Private equity transactions are a part of the finance world that many people don’t know much about. Mark Hauser has been writing about deals for years. Here he details what happens when private equity firms buy companies and also goes over some recent deals, including the purchase of Hershey by Berkshire Hathaway this past summer.”

In his latest post, Mark Hauser details how private equity transactions work in today’s market. He starts with how private equity firms typically make their money by using debt to invest in public stocks or companies before selling at a higher price — these are known as buybacks. One example is Blackstone Group’s purchase of HCA Healthcare Inc.

How Private Equity Transactions Work

Private equity transactions are usually completed through a leveraged buyout. The company’s assets, including stock and debt, are used to acquire a public or private company. Next comes the restructuring of the company and then the selling of some of its assets. The private equity firm then profits by selling off some of its shares.

A company may be purchased without an initial public offering (IPO), so the private equity firm completes a leveraged buyout or LBO. The company and its shares don’t trade publicly, so the value is usually derived from other firms’ valuation of the company or its stock. That value is called a “deal price,” and it will represent what the private equity firm paid for it.
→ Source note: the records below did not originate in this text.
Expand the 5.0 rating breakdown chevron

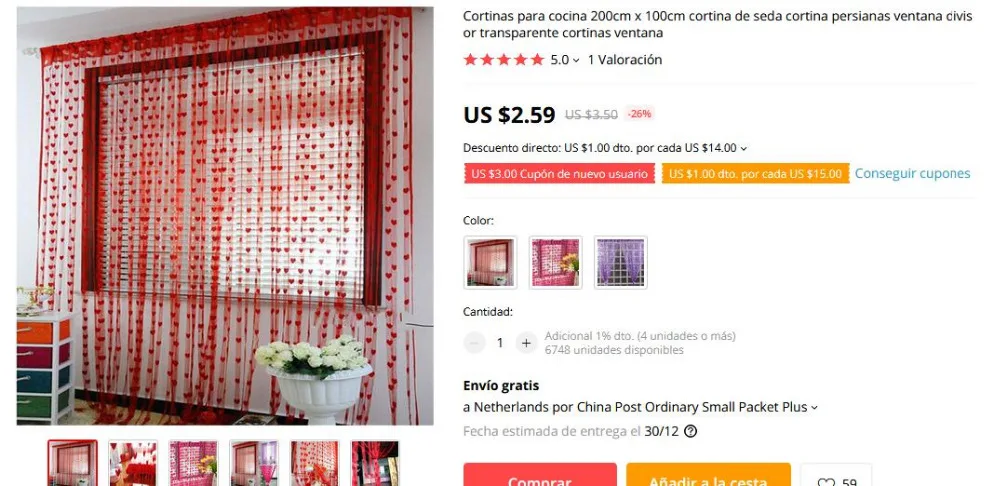[x=576, y=61]
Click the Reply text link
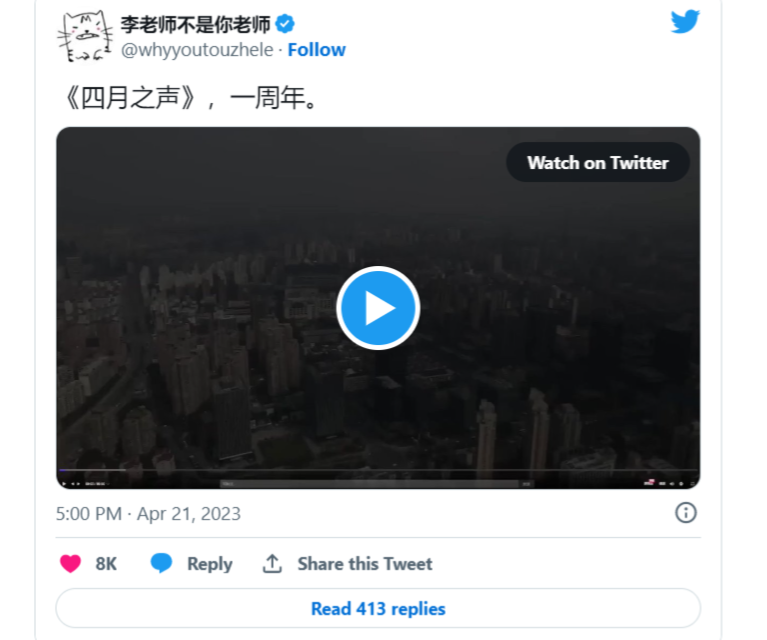This screenshot has width=767, height=640. pos(210,564)
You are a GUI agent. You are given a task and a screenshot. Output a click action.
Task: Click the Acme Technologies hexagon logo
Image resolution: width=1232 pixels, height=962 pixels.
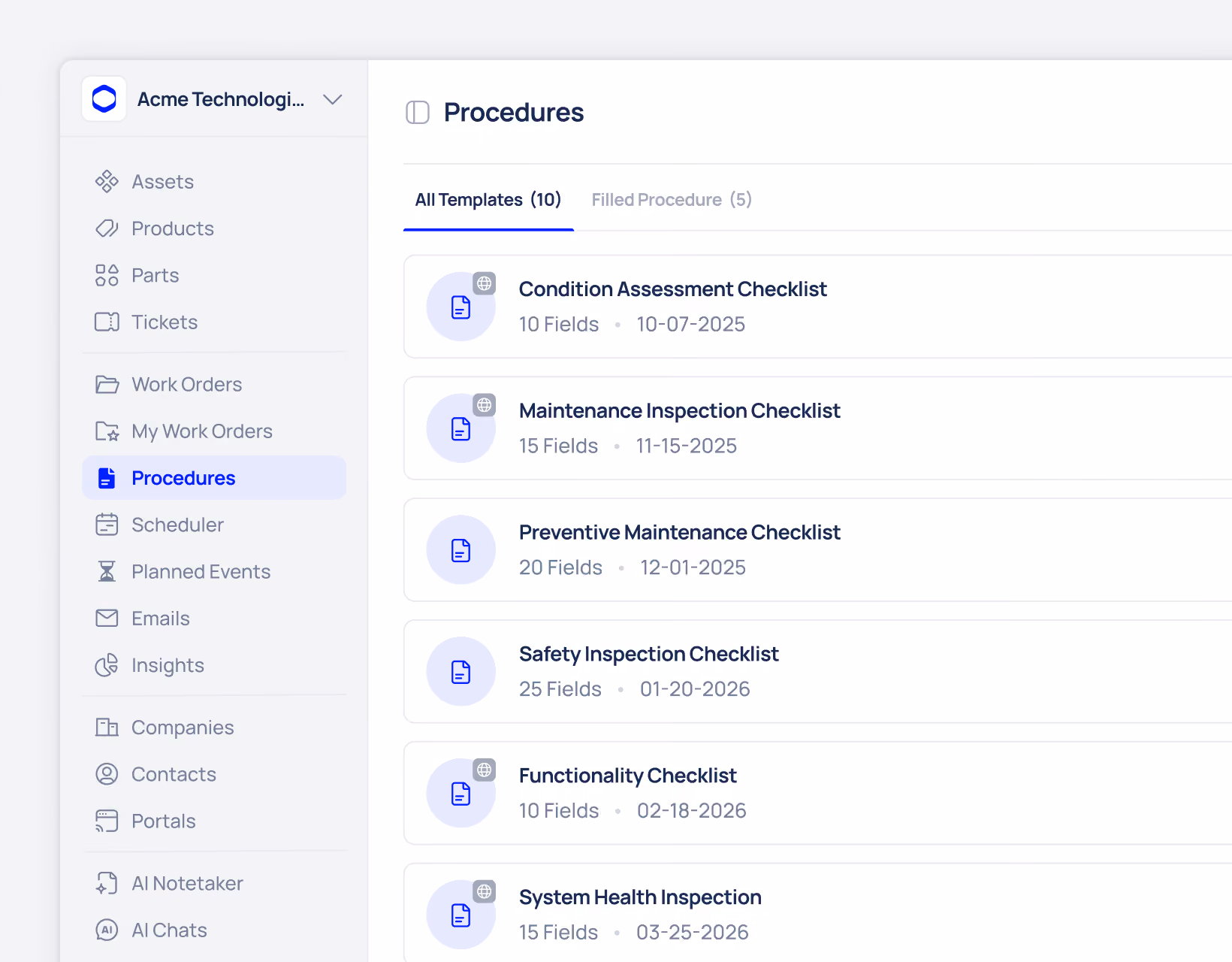coord(104,98)

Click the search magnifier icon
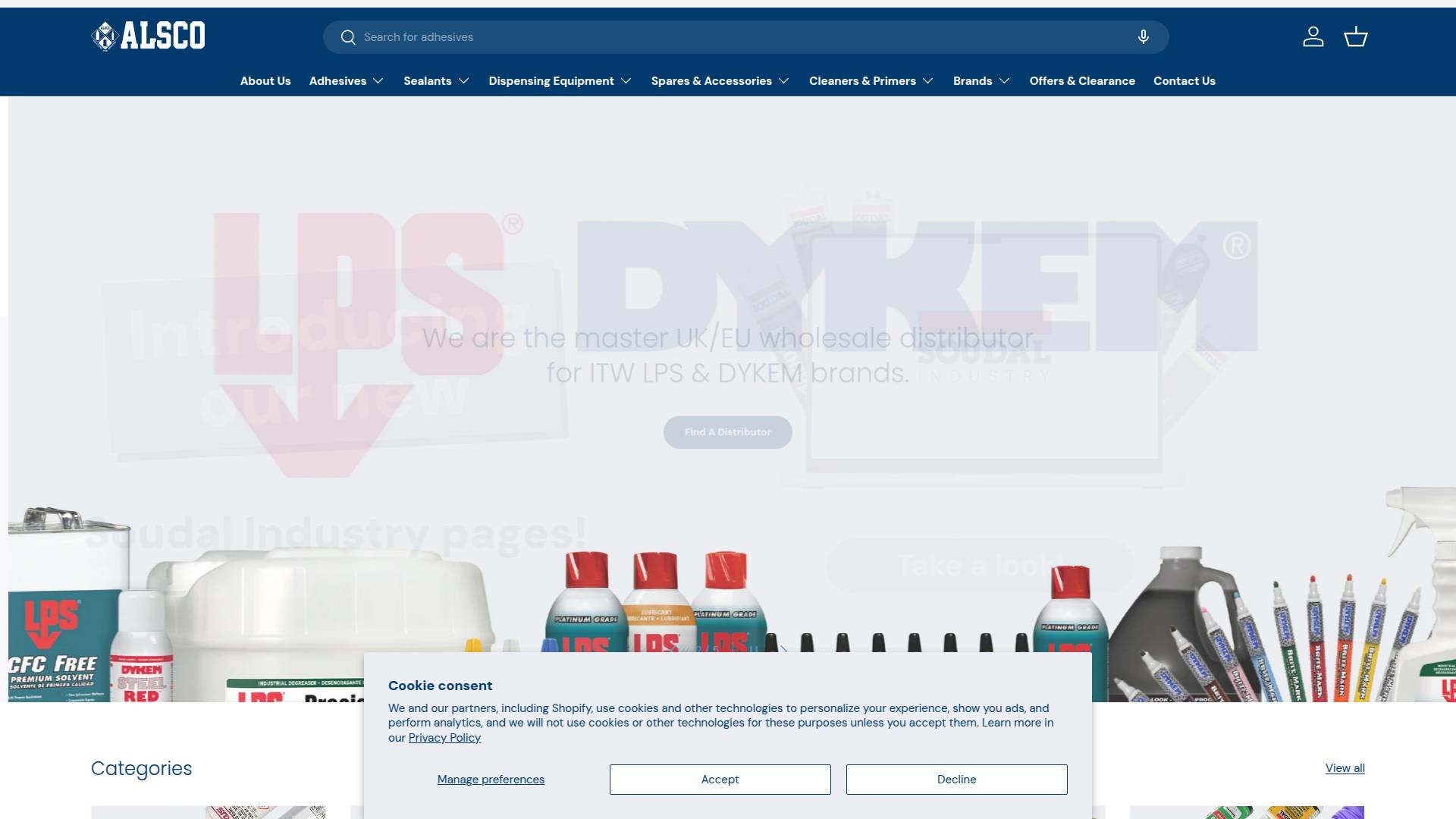(348, 37)
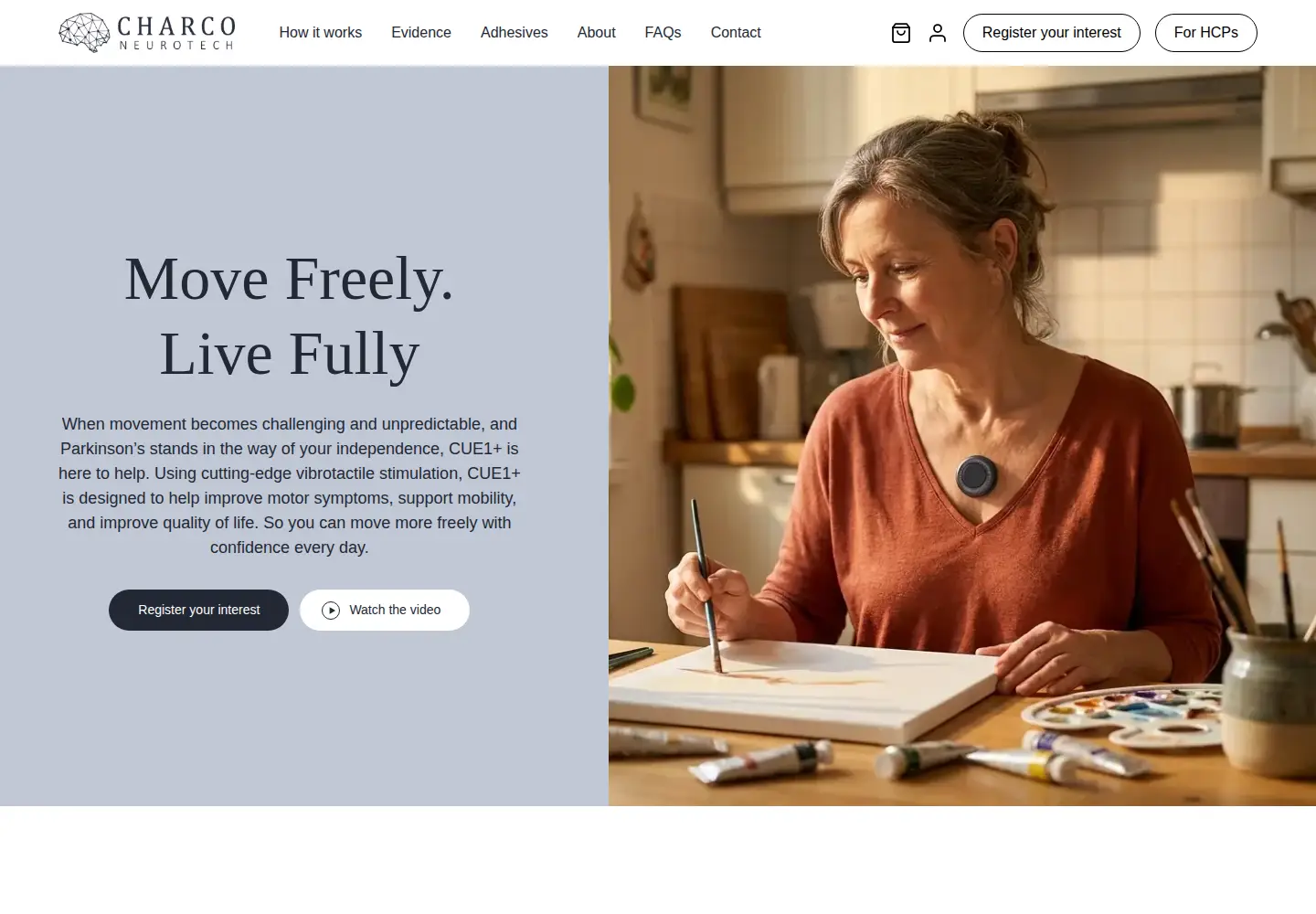Click the woman painting hero image
1316x914 pixels.
point(962,436)
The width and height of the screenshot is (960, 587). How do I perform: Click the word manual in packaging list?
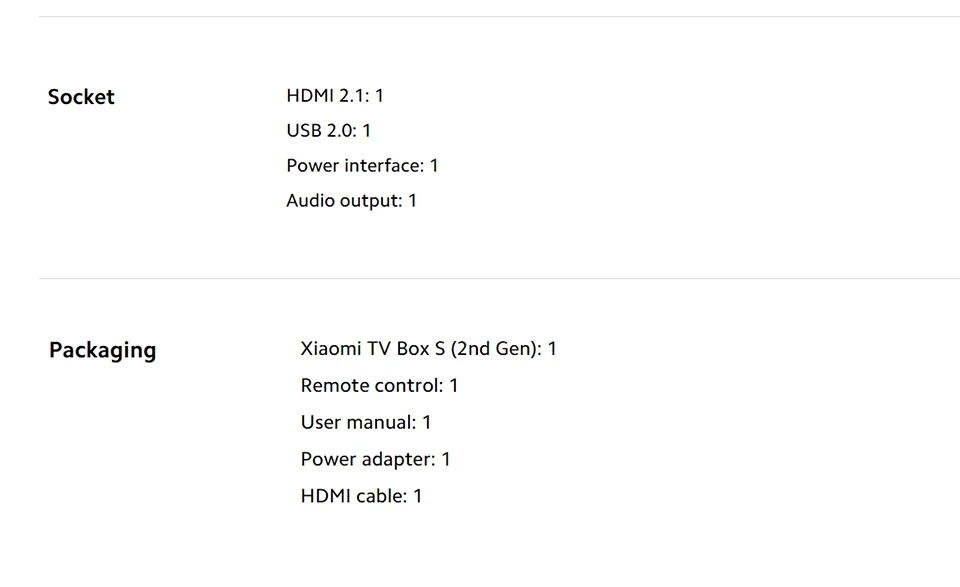[x=382, y=423]
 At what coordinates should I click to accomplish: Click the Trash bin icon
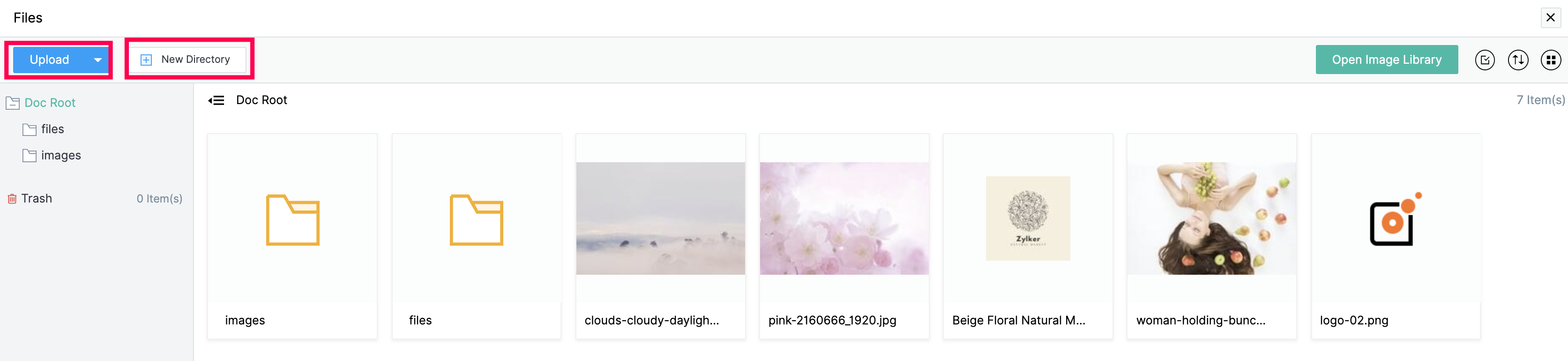pos(12,198)
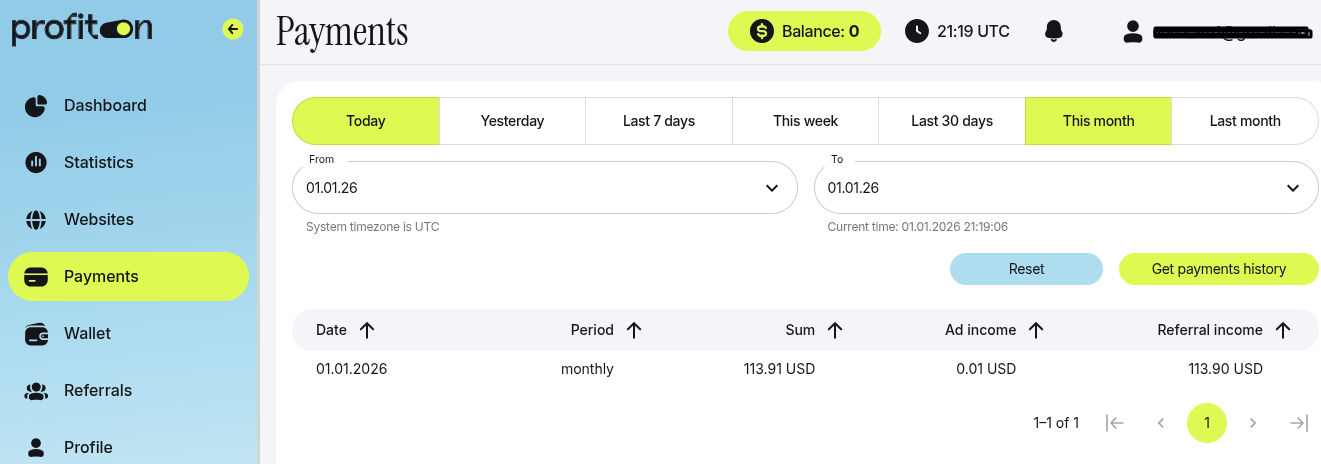Viewport: 1321px width, 464px height.
Task: Select page 1 in pagination
Action: [1206, 423]
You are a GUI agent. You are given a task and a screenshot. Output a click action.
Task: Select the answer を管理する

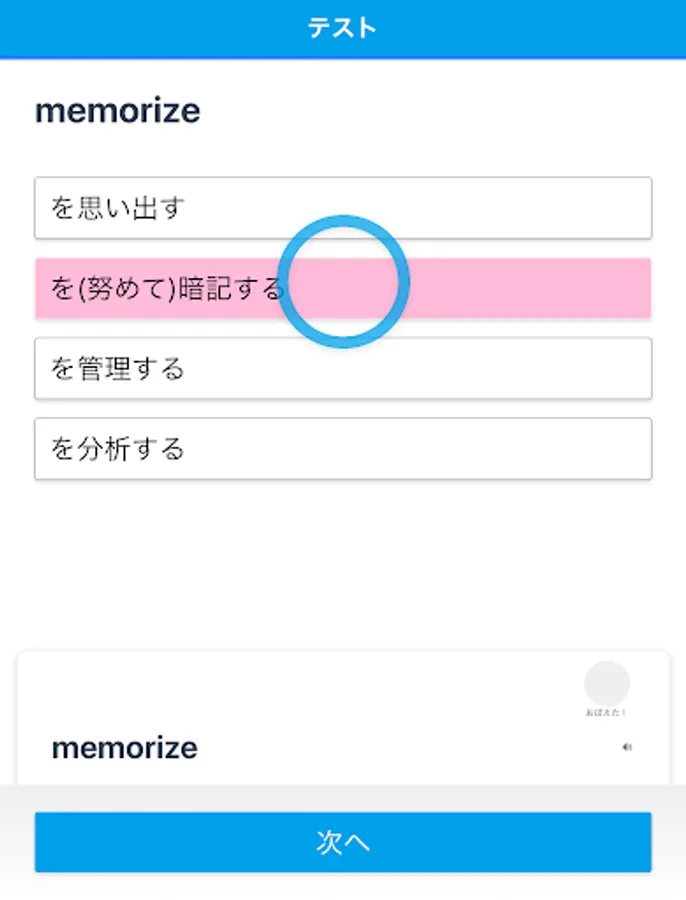point(343,368)

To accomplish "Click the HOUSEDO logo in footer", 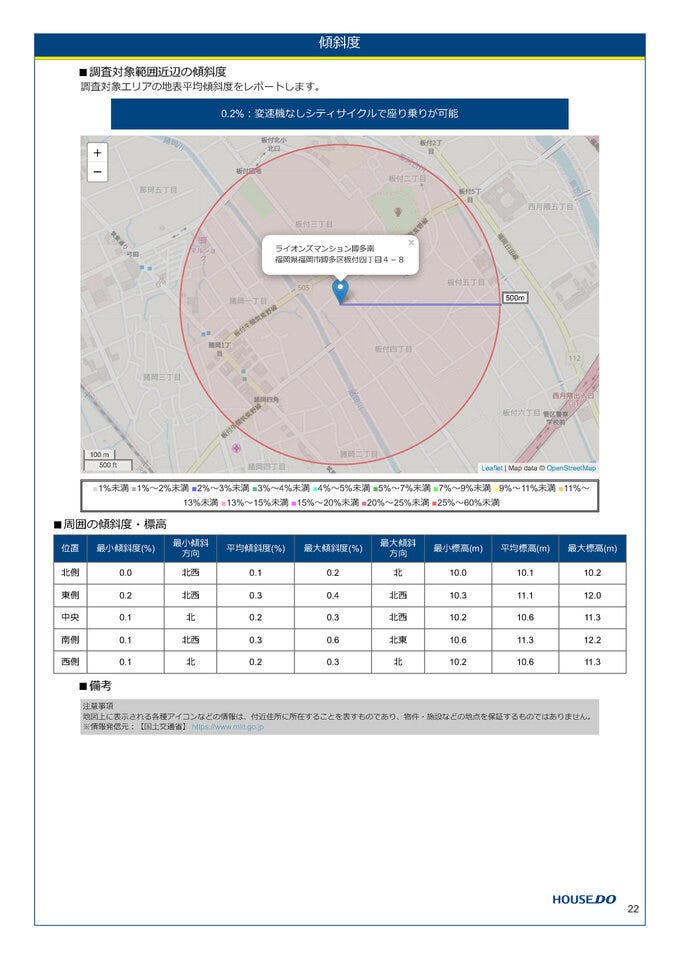I will [584, 899].
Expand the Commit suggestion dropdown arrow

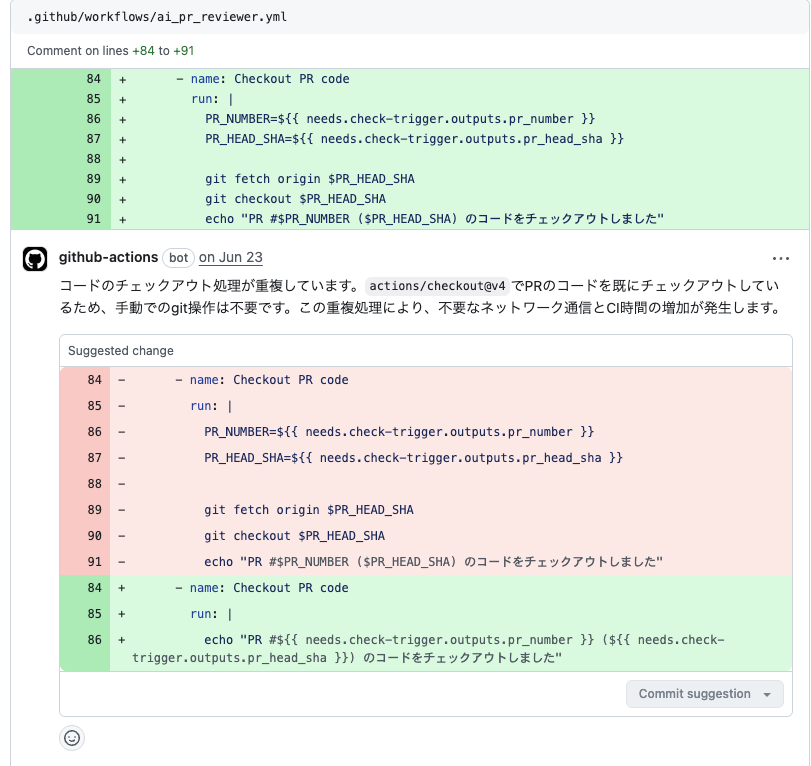click(x=767, y=694)
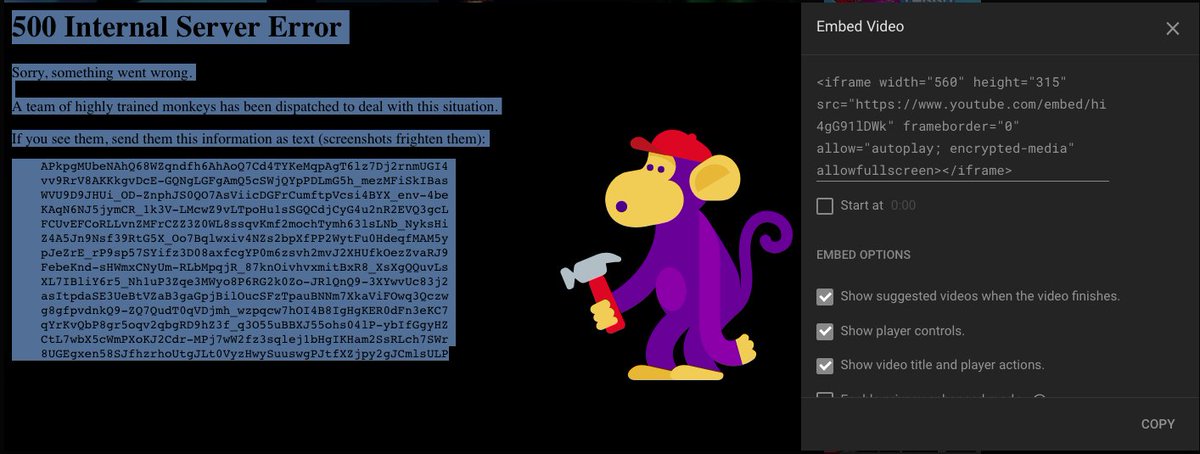Click the 500 Internal Server Error heading

(x=181, y=29)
It is different from an IPO in that no buyers (i.e., on public markets) are involved at this step.

Mark Hauser says, “Private equity deals are increasingly popular. They typically create value for all parties involved, as the company buying is doing so with the hopes of growing it to a larger size while at the same time getting a return on their investment. The company bought by private equity usually benefits from an influx of capital and the firms’ restructuring and business acumen.”